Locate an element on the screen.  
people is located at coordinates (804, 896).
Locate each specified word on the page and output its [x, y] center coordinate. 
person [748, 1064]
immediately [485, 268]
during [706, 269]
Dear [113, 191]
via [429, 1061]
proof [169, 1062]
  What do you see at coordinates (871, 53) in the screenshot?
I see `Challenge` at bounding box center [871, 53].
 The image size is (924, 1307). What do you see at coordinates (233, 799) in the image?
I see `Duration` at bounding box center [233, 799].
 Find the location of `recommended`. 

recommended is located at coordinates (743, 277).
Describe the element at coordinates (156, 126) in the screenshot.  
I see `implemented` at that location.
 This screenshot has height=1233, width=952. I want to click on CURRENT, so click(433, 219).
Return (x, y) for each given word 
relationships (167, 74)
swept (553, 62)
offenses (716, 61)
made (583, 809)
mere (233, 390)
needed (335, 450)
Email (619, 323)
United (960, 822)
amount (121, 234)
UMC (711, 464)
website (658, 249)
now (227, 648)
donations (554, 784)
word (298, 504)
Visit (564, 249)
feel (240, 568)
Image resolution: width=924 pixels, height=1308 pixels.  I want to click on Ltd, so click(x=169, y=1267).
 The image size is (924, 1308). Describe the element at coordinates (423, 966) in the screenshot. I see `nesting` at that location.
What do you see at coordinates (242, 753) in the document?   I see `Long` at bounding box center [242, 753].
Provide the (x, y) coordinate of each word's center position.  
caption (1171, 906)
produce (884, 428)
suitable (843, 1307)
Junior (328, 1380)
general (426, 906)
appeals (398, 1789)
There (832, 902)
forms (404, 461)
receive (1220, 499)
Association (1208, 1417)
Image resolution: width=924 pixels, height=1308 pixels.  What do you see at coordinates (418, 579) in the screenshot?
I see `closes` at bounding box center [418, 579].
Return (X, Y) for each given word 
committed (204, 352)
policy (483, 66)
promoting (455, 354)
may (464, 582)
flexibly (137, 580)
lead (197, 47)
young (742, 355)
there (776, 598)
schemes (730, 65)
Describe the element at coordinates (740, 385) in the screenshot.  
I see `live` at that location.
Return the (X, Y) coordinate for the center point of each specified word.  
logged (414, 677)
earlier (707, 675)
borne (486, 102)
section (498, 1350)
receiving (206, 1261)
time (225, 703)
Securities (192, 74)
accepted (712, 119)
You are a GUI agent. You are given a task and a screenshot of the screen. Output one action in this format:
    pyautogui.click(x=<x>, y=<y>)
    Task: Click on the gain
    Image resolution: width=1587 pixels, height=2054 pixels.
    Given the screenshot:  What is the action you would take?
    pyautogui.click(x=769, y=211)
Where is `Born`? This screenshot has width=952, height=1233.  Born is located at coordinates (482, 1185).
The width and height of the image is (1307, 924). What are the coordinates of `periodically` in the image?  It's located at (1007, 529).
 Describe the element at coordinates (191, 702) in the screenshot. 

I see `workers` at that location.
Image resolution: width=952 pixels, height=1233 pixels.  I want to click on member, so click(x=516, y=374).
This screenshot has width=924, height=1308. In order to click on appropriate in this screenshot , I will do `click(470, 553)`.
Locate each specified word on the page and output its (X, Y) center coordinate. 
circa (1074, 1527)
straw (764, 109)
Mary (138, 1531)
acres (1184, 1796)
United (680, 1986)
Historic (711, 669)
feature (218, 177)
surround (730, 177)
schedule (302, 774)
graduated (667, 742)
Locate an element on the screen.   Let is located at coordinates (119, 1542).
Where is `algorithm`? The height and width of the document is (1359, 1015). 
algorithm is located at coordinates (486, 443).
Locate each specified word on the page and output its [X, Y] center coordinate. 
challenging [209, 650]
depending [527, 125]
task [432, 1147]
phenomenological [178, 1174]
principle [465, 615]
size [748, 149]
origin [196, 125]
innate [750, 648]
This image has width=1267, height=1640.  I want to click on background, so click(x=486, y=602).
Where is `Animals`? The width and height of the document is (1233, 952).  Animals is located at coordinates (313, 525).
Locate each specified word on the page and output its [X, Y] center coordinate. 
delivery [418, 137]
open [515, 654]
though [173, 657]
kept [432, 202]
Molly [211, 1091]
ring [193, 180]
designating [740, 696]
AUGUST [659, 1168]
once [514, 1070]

• _Task instructions_:
Reproduce the listing above line for line, from its first line to its last, without changing any words, numbers, or punctuation.

• _Solution for this exercise_:
Locate an element on the screen.  
people is located at coordinates (804, 896).
Locate each specified word on the page and output its [x, y] center coordinate. 
person [748, 1064]
immediately [485, 268]
during [706, 269]
Dear [113, 191]
via [429, 1061]
proof [169, 1062]
  What do you see at coordinates (871, 53) in the screenshot?
I see `Challenge` at bounding box center [871, 53].
 The image size is (924, 1307). What do you see at coordinates (233, 799) in the image?
I see `Duration` at bounding box center [233, 799].
 Find the location of `recommended`. 

recommended is located at coordinates (743, 277).
Describe the element at coordinates (156, 126) in the screenshot.  
I see `implemented` at that location.
 This screenshot has height=1233, width=952. I want to click on CURRENT, so click(433, 219).
Return (x, y) for each given word 
relationships (167, 74)
swept (553, 62)
offenses (716, 61)
made (583, 809)
mere (233, 390)
needed (335, 450)
Email (619, 323)
United (960, 822)
amount (121, 234)
UMC (711, 464)
website (658, 249)
now (227, 648)
donations (554, 784)
word (298, 504)
Visit (564, 249)
feel (240, 568)
Image resolution: width=924 pixels, height=1308 pixels.  I want to click on Ltd, so click(x=169, y=1267).
 The image size is (924, 1308). Describe the element at coordinates (423, 966) in the screenshot. I see `nesting` at that location.
What do you see at coordinates (242, 753) in the document?   I see `Long` at bounding box center [242, 753].
Provide the (x, y) coordinate of each word's center position.  
caption (1171, 906)
produce (884, 428)
suitable (843, 1307)
Junior (328, 1380)
general (426, 906)
appeals (398, 1789)
There (832, 902)
forms (404, 461)
receive (1220, 499)
Association (1208, 1417)
Image resolution: width=924 pixels, height=1308 pixels.  What do you see at coordinates (418, 579) in the screenshot?
I see `closes` at bounding box center [418, 579].
Return (X, Y) for each given word 
committed (204, 352)
policy (483, 66)
promoting (455, 354)
may (464, 582)
flexibly (137, 580)
lead (197, 47)
young (742, 355)
there (776, 598)
schemes (730, 65)
Describe the element at coordinates (740, 385) in the screenshot.  
I see `live` at that location.
Return the (X, Y) coordinate for the center point of each specified word.  
logged (414, 677)
earlier (707, 675)
borne (486, 102)
section (498, 1350)
receiving (206, 1261)
time (225, 703)
Securities (192, 74)
accepted (712, 119)
You are a GUI agent. You are given a task and a screenshot of the screen. Output one action in this format:
    pyautogui.click(x=<x>, y=<y>)
    Task: Click on the gain
    Image resolution: width=1587 pixels, height=2054 pixels.
    Given the screenshot:  What is the action you would take?
    pyautogui.click(x=769, y=211)
Where is `Born`? This screenshot has width=952, height=1233.  Born is located at coordinates (482, 1185).
The width and height of the image is (1307, 924). What are the coordinates of `periodically` in the image?  It's located at (1007, 529).
 Describe the element at coordinates (191, 702) in the screenshot. 

I see `workers` at that location.
Image resolution: width=952 pixels, height=1233 pixels.  I want to click on member, so click(x=516, y=374).
This screenshot has width=924, height=1308. In order to click on appropriate in this screenshot , I will do `click(470, 553)`.
Locate each specified word on the page and output its (X, Y) center coordinate. 
circa (1074, 1527)
straw (764, 109)
Mary (138, 1531)
acres (1184, 1796)
United (680, 1986)
Historic (711, 669)
feature (218, 177)
surround (730, 177)
schedule (302, 774)
graduated (667, 742)
Locate an element on the screen.   Let is located at coordinates (119, 1542).
Where is `algorithm`? The height and width of the document is (1359, 1015). 
algorithm is located at coordinates (486, 443).
Locate each specified word on the page and output its [X, Y] center coordinate. 
challenging [209, 650]
depending [527, 125]
task [432, 1147]
phenomenological [178, 1174]
principle [465, 615]
size [748, 149]
origin [196, 125]
innate [750, 648]
This image has width=1267, height=1640.  I want to click on background, so click(x=486, y=602).
Where is `Animals`? The width and height of the document is (1233, 952).  Animals is located at coordinates (313, 525).
Locate each specified word on the page and output its [X, Y] center coordinate. 
delivery [418, 137]
open [515, 654]
though [173, 657]
kept [432, 202]
Molly [211, 1091]
ring [193, 180]
designating [740, 696]
AUGUST [659, 1168]
once [514, 1070]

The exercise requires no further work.